The Senate Homeland Security and Governmental Affairs Committee on Tuesday approved a bipartisan bill aimed at helping commercial satellite companies, in particular small businesses, strengthen the cybersecurity of their systems by making it easier to gather resources.
The Satellite Cybersecurity Act (S. 1425) directs the Cybersecurity and Infrastructure Security Agency (CISA) to establish and maintain a publicly available online Commercial Satellite System Cybersecurity Clearinghouse that contains industry-related cybersecurity resources, including materials to assist small businesses with the secure development, operation and maintenance of commercial satellite systems, and a consolidated list of voluntary cybersecurity recommendations to help with these systems.
The bill requires that CISA stand up the clearinghouse within 180 days of enactment. The bill must still be approved by the Senate and the House.
CISA is also required to partner with industry on implementing the clearinghouse and coordinate with the Office of the National Cyber Director (ONCD), the National Space Council, and appropriate federal agencies.
The bill also directs the National Space Council and ONCD, working with relevant federal agencies, to submit a strategy “for the activities of Federal agencies to address and improve the cybersecurity of commercial satellite systems.”
Sen. Gary Peters (D-Mich.), chairman of the committee, said in a statement that “Cybercriminals will stop at nothing to disrupt American lives and livelihoods, and an attack on commercial satellites could have devasting implications. That’s why we must ensure companies that operate commercial satellites have the proper resources to prevent disruptive cyber-attacks.”
The committee also passed a measure that would have CISA initiate a pilot project establish a Civilian Cybersecurity Reserve at the agency to be able to tap into additional manpower in the event of a cybersecurity crisis. The Department of Homeland Security Civilian Cybersecurity Reserve Act (S. 885) passed the Senate in 2022 but did not make it through all of Congress.
CISA would re required to submit an implementation plan to Congress for the reserve within a year of enactment.
The committee also approved the Protecting the Border from Unmanned Aircraft Systems Act (S. 1443), which would require DHS, in coordination with the Departments of Justice, Defense, State and Energy, and the Federal Aviation Administration and Director of National Intelligence, to develop a strategy for creating a unified posture on counter-drone capabilities and protections at covered facilities and assets along the international borders of the U.S.
The strategy is also required to examine how “malign actors” are using UAS in the border environment and for what purposes, and to assess the C-UAS systems necessary to identify illicit activity and protect against drone threats.

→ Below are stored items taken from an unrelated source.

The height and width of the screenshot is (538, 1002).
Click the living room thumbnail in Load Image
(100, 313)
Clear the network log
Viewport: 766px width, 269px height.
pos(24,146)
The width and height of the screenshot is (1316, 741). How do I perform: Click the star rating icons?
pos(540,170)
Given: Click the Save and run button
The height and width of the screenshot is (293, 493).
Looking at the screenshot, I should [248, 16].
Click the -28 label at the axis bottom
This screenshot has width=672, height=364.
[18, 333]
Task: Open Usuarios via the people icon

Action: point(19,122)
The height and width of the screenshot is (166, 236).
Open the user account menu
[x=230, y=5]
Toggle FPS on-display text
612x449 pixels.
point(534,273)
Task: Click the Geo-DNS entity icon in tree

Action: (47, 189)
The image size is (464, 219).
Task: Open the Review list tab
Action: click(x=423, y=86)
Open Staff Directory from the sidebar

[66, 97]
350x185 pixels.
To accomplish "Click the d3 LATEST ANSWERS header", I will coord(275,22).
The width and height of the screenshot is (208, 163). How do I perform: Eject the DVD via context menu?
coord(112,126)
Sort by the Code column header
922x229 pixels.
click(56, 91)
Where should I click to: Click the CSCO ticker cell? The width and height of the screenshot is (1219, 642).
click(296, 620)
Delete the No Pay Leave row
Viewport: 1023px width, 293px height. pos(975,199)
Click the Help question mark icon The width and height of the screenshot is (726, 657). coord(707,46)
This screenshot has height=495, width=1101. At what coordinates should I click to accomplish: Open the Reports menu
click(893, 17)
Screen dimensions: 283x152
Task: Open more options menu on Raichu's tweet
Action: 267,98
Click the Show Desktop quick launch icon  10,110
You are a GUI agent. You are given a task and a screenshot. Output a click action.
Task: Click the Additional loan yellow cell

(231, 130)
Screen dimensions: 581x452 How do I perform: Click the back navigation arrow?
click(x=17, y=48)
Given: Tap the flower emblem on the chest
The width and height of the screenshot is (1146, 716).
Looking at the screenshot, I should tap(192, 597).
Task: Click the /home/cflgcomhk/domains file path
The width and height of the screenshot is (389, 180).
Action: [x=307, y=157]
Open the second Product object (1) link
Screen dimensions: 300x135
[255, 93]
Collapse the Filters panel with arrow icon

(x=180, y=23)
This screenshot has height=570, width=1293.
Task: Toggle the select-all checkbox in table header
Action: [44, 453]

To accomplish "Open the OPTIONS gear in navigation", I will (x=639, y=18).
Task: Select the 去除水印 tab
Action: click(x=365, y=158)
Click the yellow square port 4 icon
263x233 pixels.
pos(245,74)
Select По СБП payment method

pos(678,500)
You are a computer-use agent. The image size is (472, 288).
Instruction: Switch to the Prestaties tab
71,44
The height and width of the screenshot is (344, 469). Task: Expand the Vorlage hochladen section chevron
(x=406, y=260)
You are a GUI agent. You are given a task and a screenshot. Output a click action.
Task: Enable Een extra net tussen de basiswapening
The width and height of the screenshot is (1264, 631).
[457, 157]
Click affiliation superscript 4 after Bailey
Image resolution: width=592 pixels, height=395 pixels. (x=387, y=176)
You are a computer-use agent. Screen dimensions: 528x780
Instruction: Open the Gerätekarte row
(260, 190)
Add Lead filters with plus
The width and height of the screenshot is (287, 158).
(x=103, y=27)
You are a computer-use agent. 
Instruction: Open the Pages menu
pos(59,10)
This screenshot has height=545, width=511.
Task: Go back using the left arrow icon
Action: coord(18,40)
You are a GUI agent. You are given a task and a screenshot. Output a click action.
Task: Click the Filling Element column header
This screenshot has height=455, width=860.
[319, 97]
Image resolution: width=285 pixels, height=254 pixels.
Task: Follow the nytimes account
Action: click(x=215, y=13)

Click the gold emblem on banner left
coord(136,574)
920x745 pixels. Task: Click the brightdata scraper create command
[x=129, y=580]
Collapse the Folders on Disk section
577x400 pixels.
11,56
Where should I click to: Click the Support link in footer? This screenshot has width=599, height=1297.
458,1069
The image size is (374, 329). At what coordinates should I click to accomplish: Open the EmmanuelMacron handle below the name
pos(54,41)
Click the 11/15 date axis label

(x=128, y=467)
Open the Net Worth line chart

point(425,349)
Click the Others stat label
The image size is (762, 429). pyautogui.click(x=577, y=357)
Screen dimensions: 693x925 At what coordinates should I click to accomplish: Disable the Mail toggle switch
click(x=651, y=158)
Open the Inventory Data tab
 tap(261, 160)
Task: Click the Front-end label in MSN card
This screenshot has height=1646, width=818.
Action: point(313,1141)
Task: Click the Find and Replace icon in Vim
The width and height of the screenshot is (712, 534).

The cybersecurity bills were approved by a vote of 10 to one and the C-UAS bill nine to one with Sen. Rand Paul (R-Ky.), the ranking member, the lone dissenter.
Separately on Tuesday, the House Homeland Security Committee approved the Unmanned Aerial Security Act (H.R. 1501), which prohibits DHS from operating, financing or procuring UAS or related systems that are made in certain foreign countries or by companies that are based in these countries. The covered countries are those identified by the intelligence community as foreign adversaries.
The bill allows DHS to waive the prohibition for conducting C-UAS research and testing, for conducting intelligence, electronic warfare or information warfare testing and analysis, and if its in the interest of the U.S.